--- Your goal ---
Send back the records exactly as written, with no images.
##### Source data #####
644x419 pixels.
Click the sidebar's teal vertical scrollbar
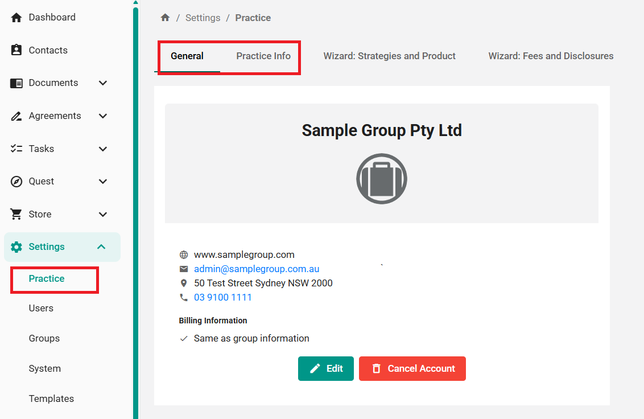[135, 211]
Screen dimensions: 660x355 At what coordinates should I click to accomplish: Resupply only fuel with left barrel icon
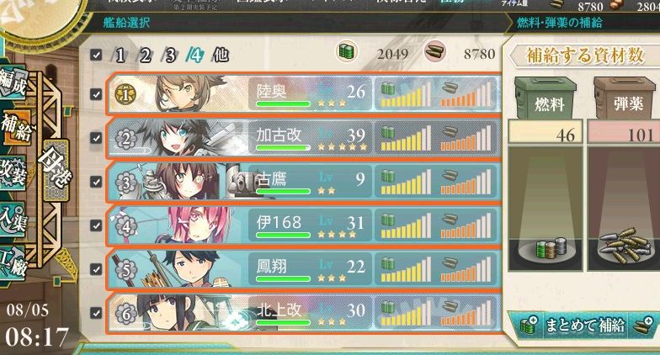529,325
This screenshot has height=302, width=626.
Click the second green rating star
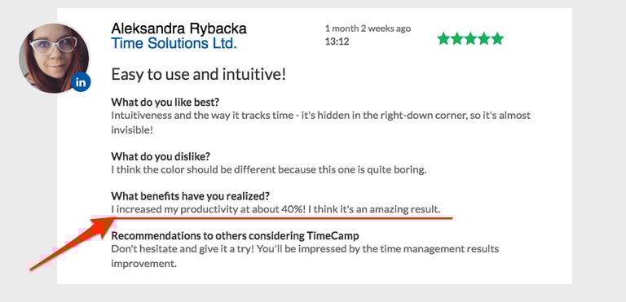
#####
--- The completed task ---
644x419 pixels.
Click the sidebar's teal vertical scrollbar
[135, 211]
Screen dimensions: 660x355 At what coordinates should I click to accomplish: Resupply only fuel with left barrel icon
529,325
This screenshot has height=302, width=626.
Click the second green rating star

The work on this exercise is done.